Write each line out exactly, from the one containing "Where should I click to: Collapse" through the final line of the data, and keep pictures out of the copy.

Input material Start Marker

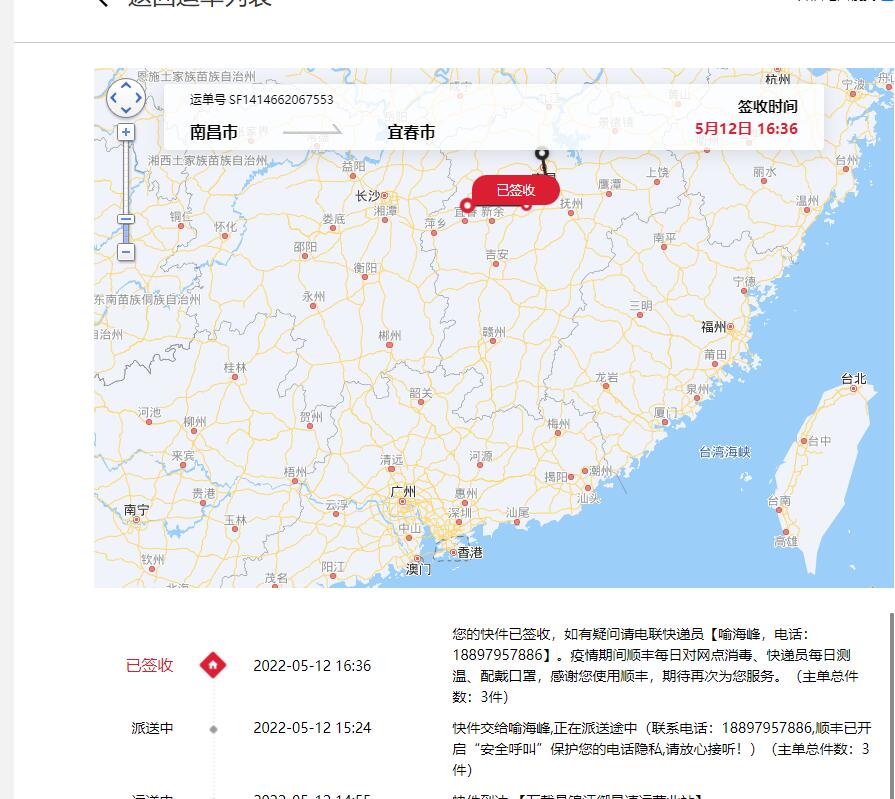Click the red 已签收 map bubble
895x799 pixels.
point(515,190)
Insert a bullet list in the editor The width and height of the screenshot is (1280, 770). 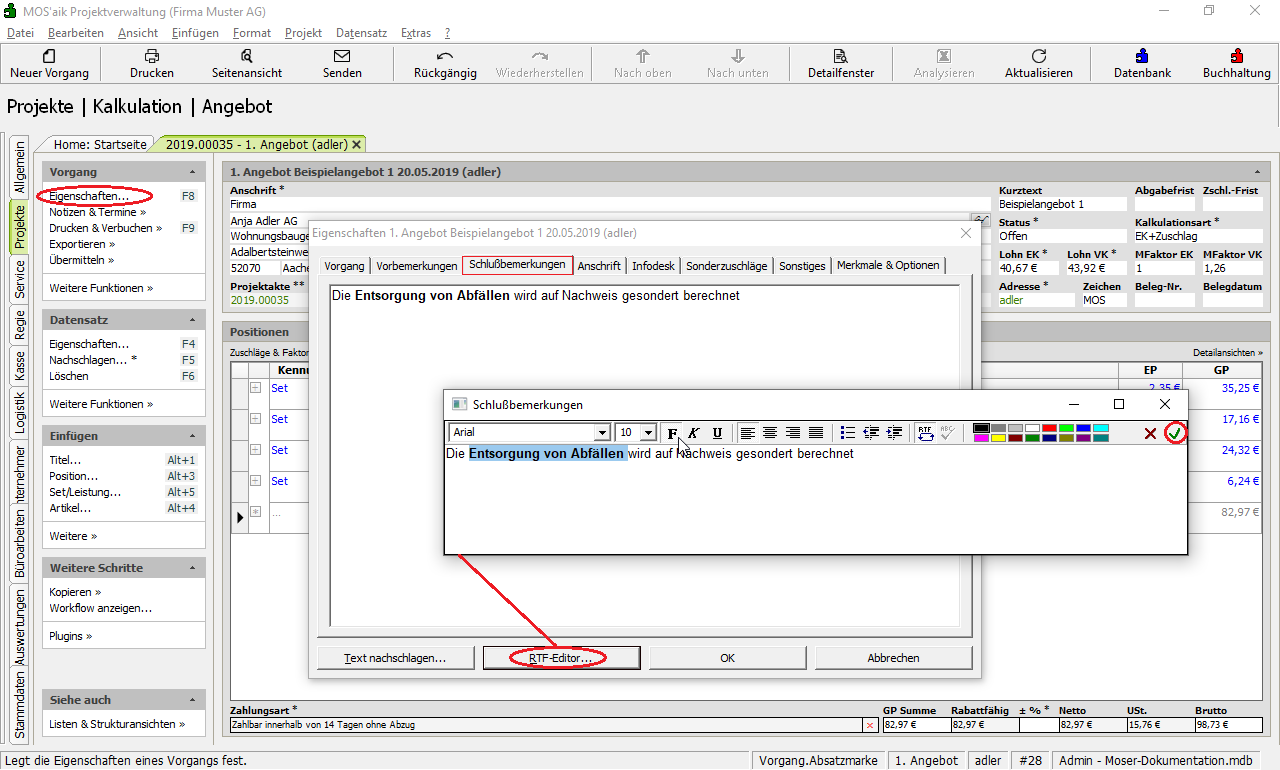point(848,433)
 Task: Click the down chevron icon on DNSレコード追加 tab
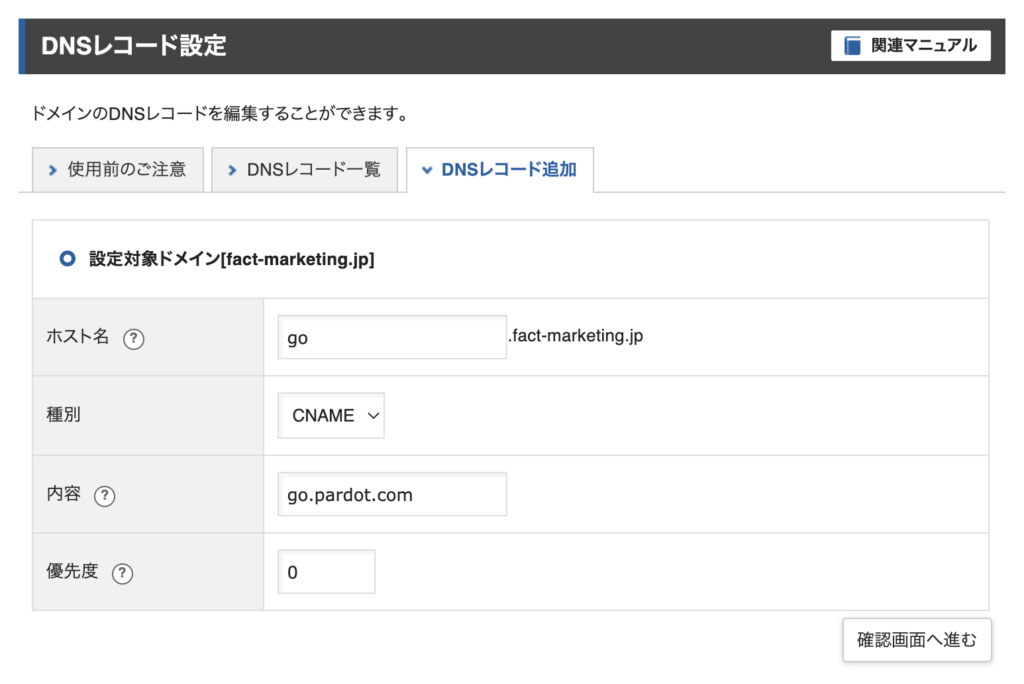[x=427, y=169]
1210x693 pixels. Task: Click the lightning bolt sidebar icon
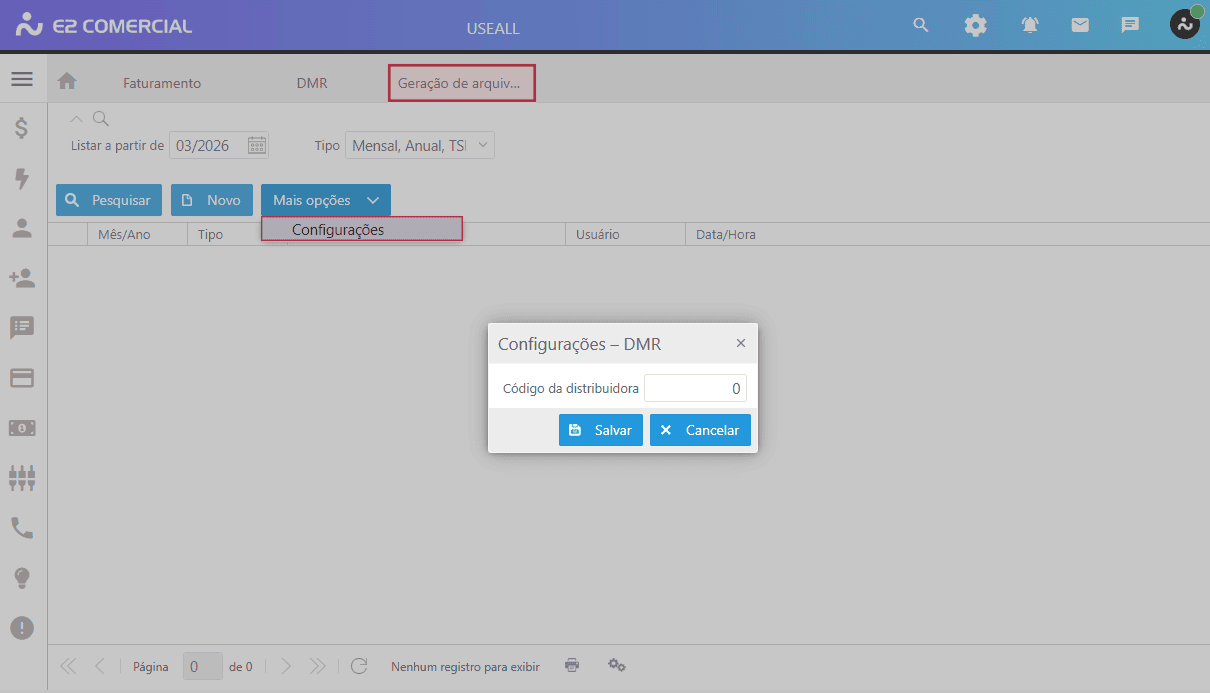(22, 178)
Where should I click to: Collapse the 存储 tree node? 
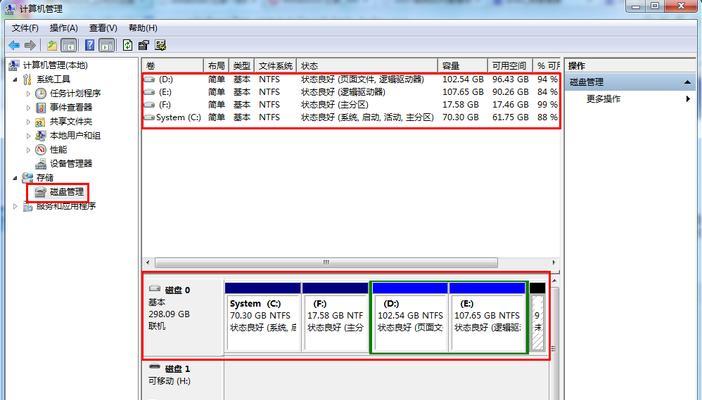(14, 177)
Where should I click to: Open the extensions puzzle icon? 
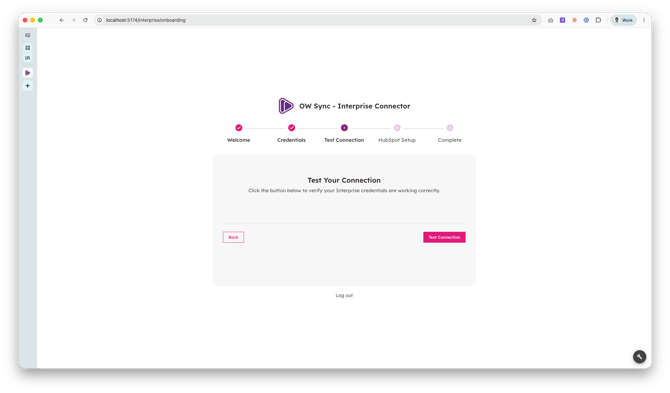(598, 20)
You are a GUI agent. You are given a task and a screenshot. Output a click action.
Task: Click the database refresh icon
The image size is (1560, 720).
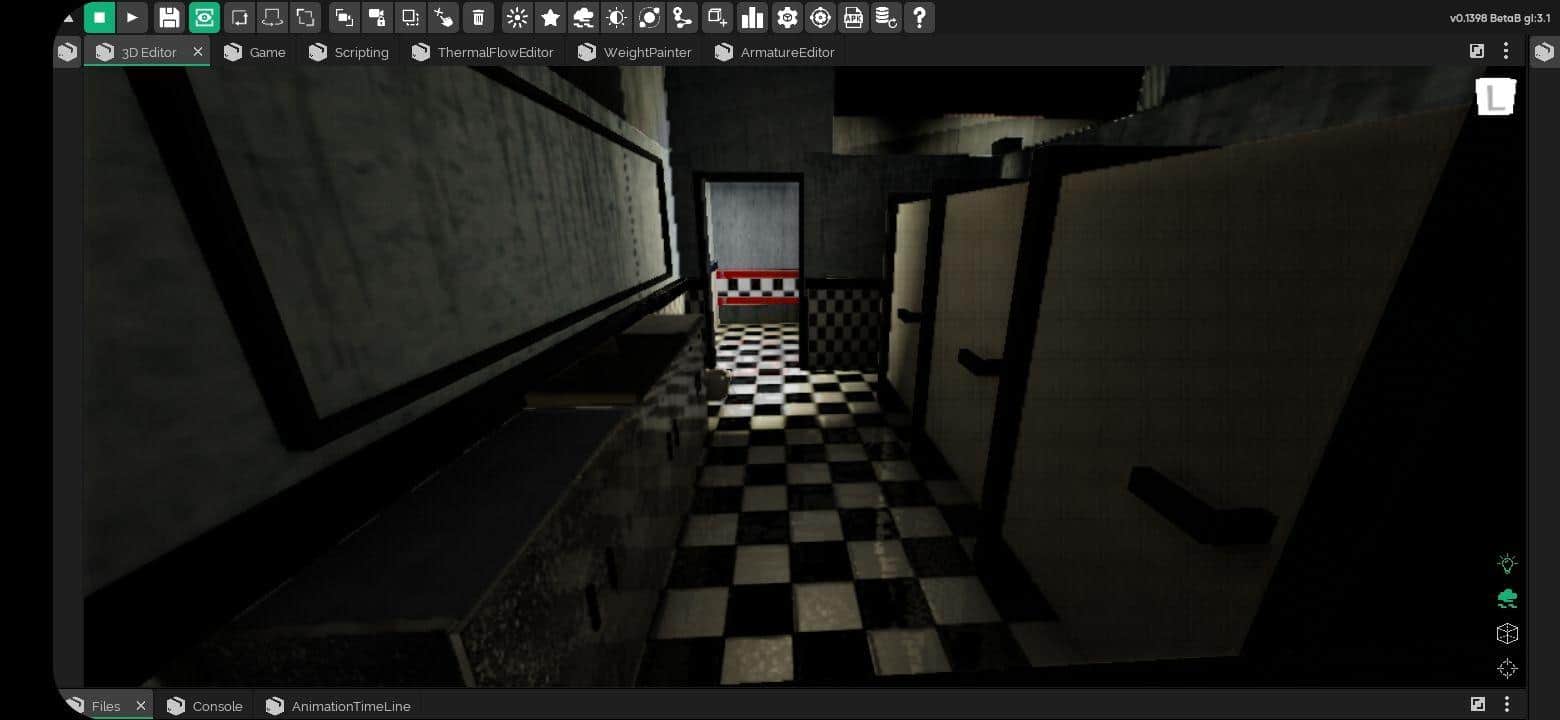click(x=885, y=17)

Input material End Marker

● Response area
Where should I click to: Collapse the 存储 tree node? 
(14, 177)
Where should I click to: Open the extensions puzzle icon? 
(598, 20)
You are a GUI agent. You are given a task and a screenshot. Output a click action.
Task: Click the database refresh icon
The image size is (1560, 720).
click(x=885, y=17)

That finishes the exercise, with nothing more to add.